== STUDY MATERIAL ==

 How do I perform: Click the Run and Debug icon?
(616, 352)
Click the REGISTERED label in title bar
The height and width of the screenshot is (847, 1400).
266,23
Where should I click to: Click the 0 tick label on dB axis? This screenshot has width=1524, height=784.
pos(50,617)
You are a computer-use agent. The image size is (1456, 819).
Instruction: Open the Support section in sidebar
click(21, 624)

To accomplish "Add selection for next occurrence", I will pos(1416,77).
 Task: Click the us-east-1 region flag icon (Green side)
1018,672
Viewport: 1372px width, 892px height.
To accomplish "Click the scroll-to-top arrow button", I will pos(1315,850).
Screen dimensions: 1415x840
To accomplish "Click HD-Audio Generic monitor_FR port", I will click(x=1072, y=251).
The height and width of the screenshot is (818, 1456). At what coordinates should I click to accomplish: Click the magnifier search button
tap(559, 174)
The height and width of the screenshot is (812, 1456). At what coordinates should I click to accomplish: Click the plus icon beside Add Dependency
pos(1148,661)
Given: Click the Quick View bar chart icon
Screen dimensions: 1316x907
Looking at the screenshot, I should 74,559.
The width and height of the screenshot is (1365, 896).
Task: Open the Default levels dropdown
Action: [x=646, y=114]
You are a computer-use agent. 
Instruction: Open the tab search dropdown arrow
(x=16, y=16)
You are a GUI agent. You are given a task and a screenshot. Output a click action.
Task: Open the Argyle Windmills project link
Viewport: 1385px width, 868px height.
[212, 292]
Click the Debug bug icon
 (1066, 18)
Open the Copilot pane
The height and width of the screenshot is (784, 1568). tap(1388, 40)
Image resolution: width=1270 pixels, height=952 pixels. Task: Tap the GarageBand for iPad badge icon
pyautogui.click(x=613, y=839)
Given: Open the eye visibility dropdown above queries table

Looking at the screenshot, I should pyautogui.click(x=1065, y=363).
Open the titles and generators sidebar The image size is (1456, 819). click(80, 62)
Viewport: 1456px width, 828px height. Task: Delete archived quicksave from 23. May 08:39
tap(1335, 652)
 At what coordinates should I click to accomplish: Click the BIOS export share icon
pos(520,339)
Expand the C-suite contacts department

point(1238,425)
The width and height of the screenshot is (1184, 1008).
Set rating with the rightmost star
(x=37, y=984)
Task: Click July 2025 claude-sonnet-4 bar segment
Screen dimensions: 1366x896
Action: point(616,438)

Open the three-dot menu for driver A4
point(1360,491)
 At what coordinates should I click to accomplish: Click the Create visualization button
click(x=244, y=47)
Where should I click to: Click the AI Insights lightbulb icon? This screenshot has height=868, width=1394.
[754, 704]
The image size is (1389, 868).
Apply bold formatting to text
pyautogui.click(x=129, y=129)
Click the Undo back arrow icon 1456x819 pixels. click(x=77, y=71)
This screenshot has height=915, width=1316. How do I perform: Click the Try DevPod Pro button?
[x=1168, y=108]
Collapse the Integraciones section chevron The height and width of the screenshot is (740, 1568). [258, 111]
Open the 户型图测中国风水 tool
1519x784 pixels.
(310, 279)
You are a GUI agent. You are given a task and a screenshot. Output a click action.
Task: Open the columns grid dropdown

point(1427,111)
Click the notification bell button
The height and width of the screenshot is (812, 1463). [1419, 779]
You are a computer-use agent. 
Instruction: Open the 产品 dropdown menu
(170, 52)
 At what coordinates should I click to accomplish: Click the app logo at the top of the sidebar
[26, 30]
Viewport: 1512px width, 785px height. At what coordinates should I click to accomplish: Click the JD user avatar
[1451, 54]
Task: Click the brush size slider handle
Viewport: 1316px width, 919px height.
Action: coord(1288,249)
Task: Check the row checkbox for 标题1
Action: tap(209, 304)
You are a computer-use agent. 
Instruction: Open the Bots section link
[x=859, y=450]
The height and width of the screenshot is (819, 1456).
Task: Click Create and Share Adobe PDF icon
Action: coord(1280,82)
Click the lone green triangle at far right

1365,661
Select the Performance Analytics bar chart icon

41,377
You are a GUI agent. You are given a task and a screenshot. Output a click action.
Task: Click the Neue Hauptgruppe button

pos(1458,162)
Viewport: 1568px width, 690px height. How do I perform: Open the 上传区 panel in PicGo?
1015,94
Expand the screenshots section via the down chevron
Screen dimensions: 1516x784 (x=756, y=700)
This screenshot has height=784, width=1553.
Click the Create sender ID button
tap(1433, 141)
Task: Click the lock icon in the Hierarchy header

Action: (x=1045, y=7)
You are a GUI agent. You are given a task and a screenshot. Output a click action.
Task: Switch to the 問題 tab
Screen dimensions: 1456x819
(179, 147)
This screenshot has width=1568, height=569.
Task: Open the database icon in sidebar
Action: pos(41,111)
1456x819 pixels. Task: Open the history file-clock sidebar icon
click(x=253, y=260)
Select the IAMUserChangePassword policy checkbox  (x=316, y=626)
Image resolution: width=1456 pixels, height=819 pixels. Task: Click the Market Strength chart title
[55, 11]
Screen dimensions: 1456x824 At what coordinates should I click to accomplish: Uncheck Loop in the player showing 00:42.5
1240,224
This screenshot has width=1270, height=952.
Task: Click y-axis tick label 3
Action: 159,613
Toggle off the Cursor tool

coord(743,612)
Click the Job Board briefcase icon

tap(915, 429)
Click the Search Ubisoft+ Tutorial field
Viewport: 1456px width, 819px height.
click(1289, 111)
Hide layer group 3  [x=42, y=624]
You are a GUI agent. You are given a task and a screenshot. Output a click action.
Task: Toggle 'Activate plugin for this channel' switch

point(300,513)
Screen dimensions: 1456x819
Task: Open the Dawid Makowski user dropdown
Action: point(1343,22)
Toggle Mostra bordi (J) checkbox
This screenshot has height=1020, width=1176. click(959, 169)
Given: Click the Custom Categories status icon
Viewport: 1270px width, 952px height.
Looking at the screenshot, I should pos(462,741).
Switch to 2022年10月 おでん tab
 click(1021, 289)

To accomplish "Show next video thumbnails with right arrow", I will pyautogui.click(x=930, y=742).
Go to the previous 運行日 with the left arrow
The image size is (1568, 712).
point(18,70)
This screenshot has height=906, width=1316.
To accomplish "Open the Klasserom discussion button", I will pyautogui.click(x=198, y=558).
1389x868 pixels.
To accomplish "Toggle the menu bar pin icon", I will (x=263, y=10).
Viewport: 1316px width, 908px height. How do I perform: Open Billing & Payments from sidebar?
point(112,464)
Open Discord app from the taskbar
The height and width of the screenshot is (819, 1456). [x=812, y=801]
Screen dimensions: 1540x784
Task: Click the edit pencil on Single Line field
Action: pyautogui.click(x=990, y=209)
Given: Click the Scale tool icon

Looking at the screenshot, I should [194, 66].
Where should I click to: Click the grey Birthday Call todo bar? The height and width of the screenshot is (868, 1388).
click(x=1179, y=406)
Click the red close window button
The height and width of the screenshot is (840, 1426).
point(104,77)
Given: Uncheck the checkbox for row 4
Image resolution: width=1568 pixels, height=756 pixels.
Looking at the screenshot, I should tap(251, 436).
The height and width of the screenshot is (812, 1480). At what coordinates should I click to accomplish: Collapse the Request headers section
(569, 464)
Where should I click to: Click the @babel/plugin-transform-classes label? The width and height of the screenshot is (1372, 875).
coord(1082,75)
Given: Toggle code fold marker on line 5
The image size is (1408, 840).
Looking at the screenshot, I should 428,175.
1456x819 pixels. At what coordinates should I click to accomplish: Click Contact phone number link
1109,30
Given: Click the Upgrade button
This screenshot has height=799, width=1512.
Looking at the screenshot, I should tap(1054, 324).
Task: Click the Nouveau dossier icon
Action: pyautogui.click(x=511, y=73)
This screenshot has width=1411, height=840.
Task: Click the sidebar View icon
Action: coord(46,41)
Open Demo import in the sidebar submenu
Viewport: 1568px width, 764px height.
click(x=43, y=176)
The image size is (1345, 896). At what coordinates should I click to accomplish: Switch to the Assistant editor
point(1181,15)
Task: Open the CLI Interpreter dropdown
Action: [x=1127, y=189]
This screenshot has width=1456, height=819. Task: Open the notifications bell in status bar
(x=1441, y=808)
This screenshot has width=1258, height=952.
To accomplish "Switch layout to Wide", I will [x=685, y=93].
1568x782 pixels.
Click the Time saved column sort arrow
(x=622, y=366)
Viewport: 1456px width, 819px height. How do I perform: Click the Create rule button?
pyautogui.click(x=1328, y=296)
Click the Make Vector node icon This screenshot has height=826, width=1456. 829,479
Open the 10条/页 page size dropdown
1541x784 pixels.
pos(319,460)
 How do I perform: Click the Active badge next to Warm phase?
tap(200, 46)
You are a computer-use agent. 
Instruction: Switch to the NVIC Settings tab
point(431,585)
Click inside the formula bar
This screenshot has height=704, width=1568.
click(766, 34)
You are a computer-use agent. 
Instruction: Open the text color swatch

===

Reproduce the entries exactly, but only from their first line to the line holding "You are a computer-use agent. The", with that last line kept.

• [YOUR SOLUTION]
 How do I perform: Click the Run and Debug icon?
(616, 352)
Click the REGISTERED label in title bar
The height and width of the screenshot is (847, 1400).
266,23
Where should I click to: Click the 0 tick label on dB axis? This screenshot has width=1524, height=784.
pos(50,617)
You are a computer-use agent. The image size is (1456, 819).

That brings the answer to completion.